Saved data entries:
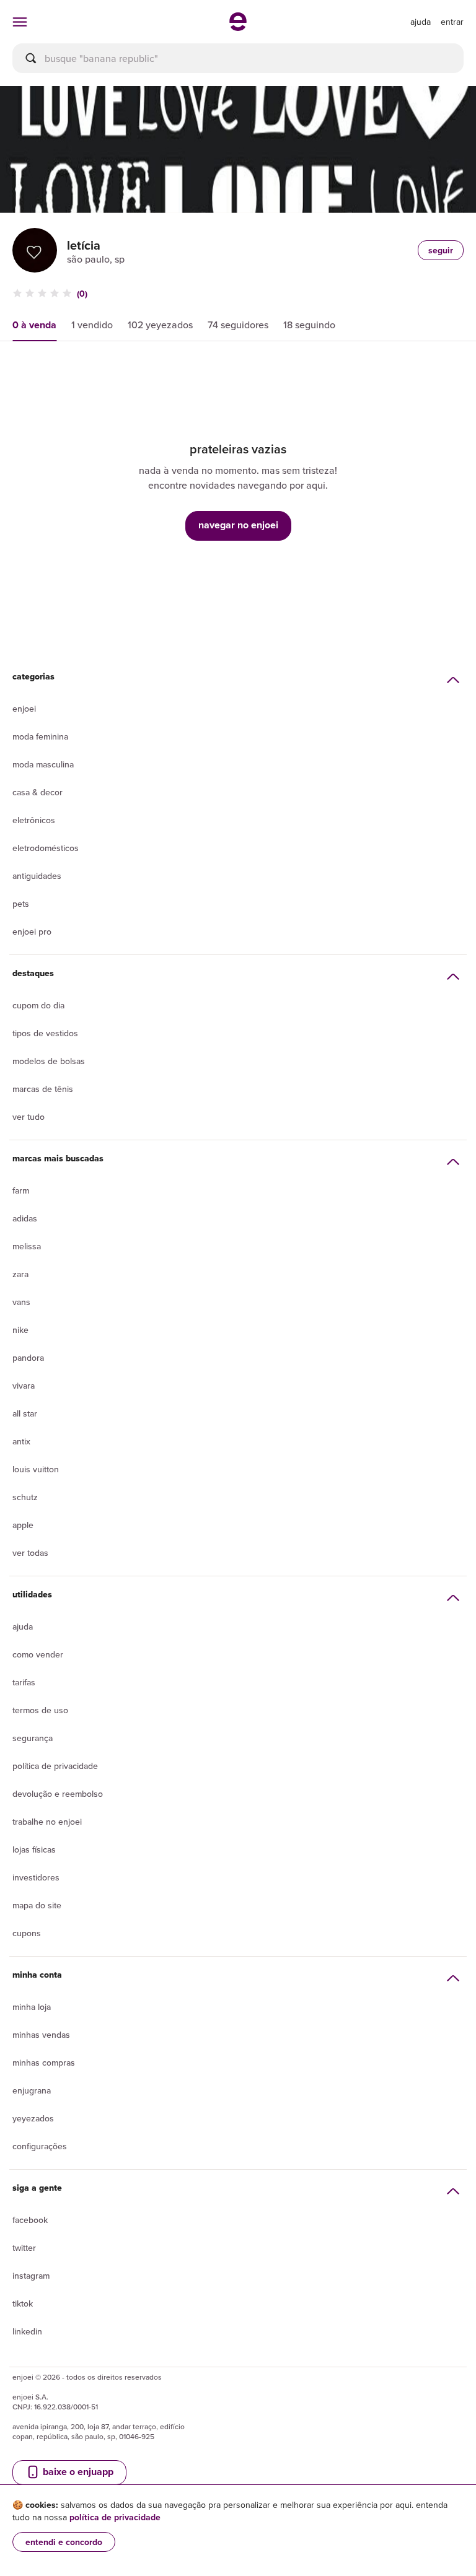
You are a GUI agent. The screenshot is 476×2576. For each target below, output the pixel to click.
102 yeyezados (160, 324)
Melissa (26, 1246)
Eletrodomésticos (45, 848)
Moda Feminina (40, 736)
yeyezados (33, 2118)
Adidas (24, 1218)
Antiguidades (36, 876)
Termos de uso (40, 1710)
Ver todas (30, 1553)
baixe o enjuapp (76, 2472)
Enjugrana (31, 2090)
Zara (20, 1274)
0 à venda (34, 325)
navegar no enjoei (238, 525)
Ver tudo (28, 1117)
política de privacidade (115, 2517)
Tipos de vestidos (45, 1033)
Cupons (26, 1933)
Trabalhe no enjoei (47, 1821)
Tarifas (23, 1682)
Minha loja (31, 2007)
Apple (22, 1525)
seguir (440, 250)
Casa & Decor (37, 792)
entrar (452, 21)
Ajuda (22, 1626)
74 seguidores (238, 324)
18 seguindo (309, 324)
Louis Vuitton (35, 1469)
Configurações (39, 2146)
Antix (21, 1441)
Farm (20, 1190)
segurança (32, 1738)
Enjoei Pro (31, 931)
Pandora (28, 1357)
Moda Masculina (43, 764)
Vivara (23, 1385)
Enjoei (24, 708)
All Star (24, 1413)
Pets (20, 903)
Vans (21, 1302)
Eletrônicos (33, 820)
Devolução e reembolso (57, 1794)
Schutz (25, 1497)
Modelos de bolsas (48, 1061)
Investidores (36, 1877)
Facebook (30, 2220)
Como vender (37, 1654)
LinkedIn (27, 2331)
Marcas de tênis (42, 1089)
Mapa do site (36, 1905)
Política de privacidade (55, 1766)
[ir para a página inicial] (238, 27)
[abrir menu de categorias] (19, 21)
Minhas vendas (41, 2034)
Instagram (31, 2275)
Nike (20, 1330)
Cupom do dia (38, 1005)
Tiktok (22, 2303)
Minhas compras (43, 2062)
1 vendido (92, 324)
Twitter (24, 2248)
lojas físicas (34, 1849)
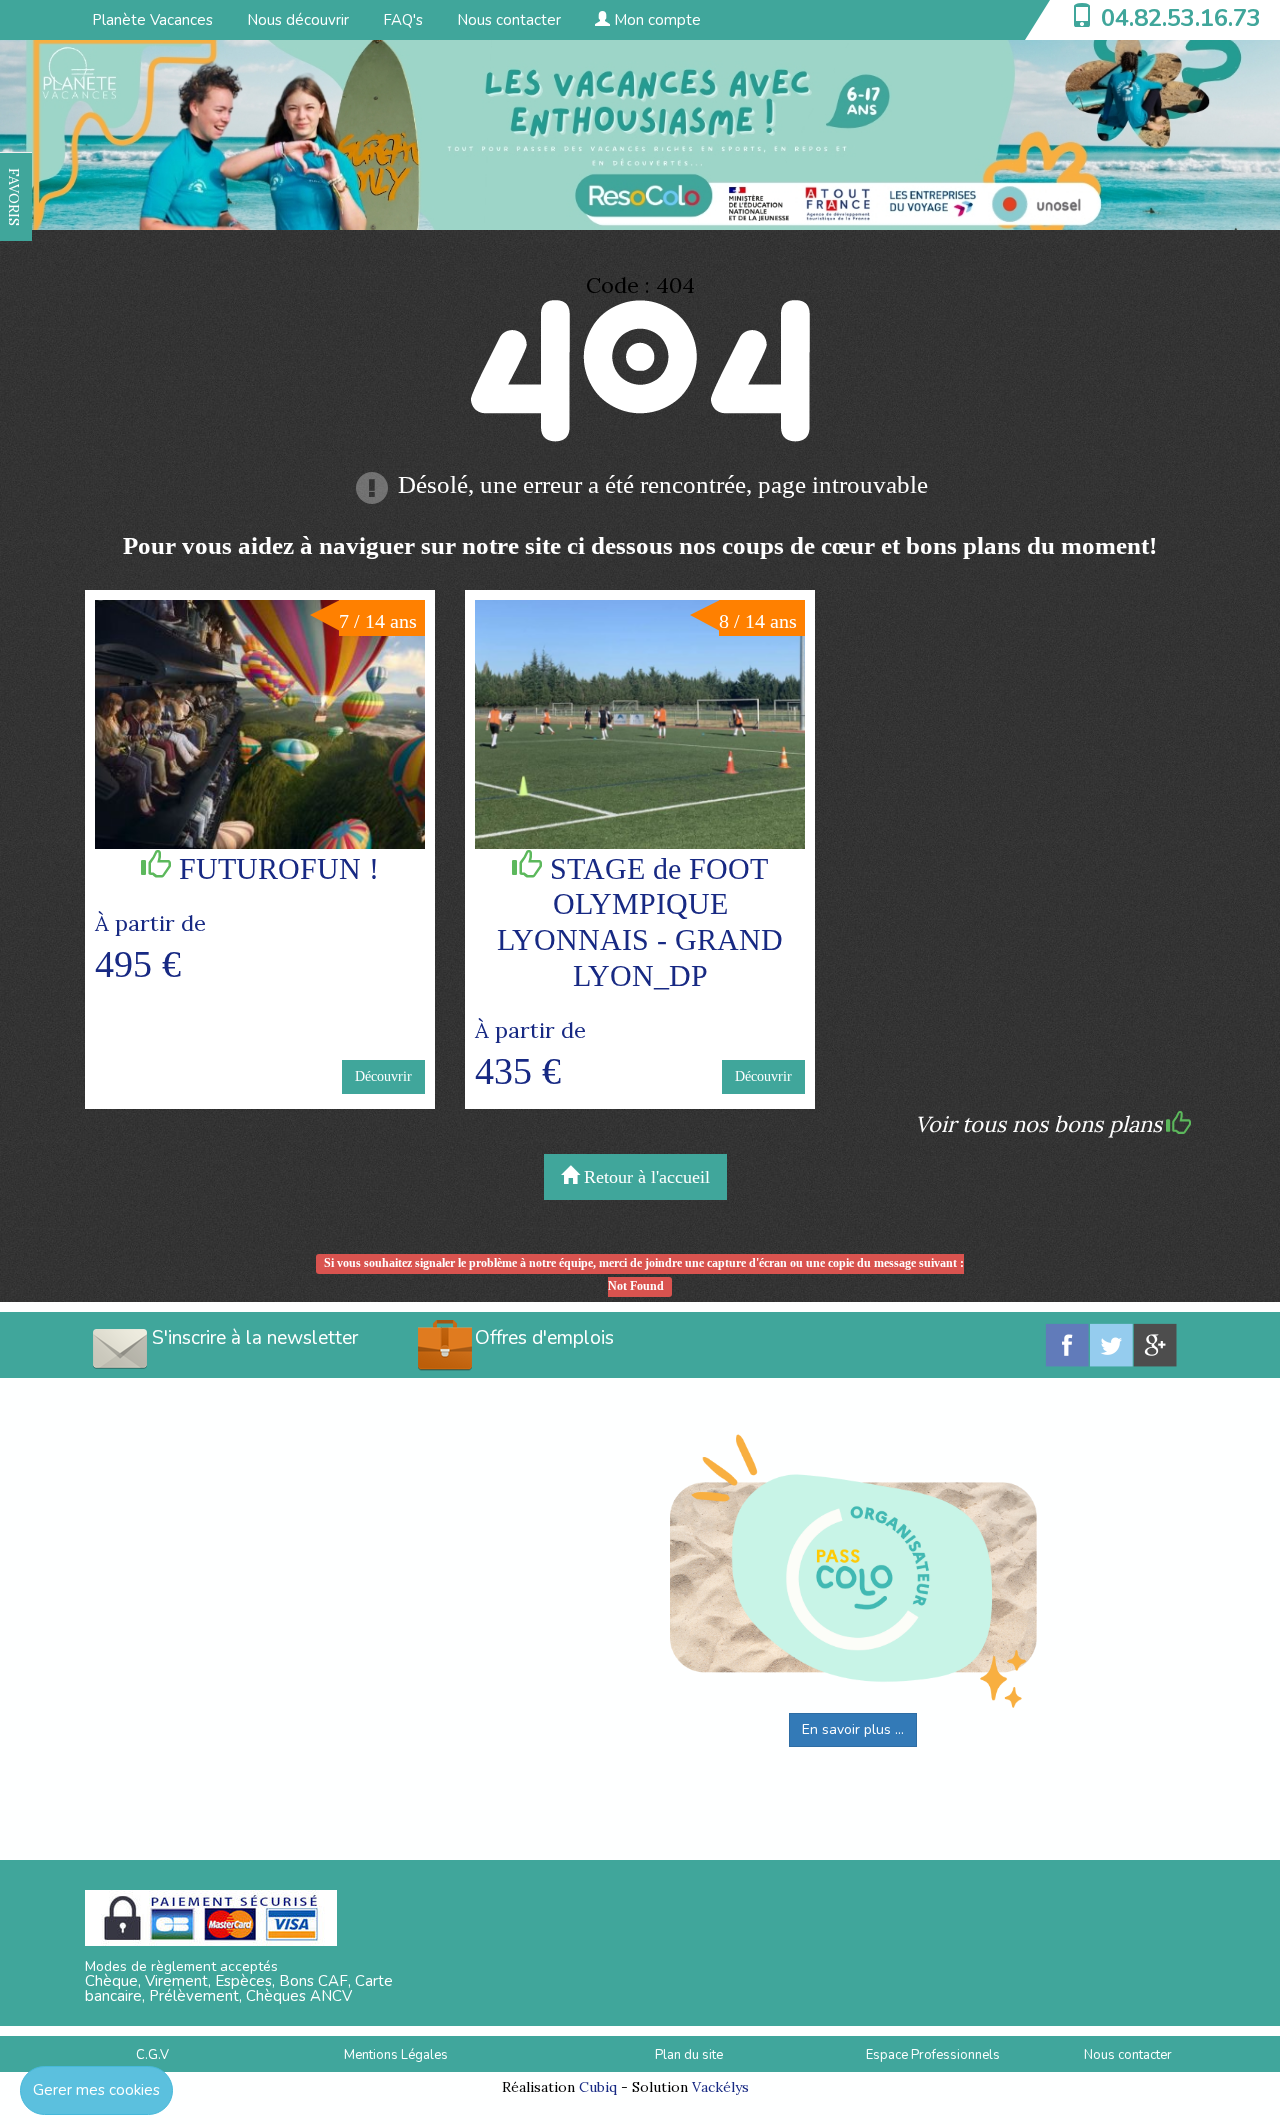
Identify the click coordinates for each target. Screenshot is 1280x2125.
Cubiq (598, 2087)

BRIEF
Copy out only the lines above from the one with "All Star (24, 1413)" to the one with "Nike (20, 1330)", inclusive, exactly as they stand.

OUTPUT FOR THIS TASK
All Star (24, 1413)
Pets (20, 903)
Vans (21, 1302)
Eletrônicos (33, 820)
Devolução e reembolso (57, 1794)
Schutz (25, 1497)
Modelos de bolsas (48, 1061)
Investidores (36, 1877)
Facebook (30, 2220)
Como vender (37, 1654)
LinkedIn (27, 2331)
Marcas de tênis (42, 1089)
Mapa do site (36, 1905)
Política de privacidade (55, 1766)
[ir para a página inicial] (238, 27)
[abrir menu de categorias] (19, 21)
Minhas vendas (41, 2034)
Instagram (31, 2275)
Nike (20, 1330)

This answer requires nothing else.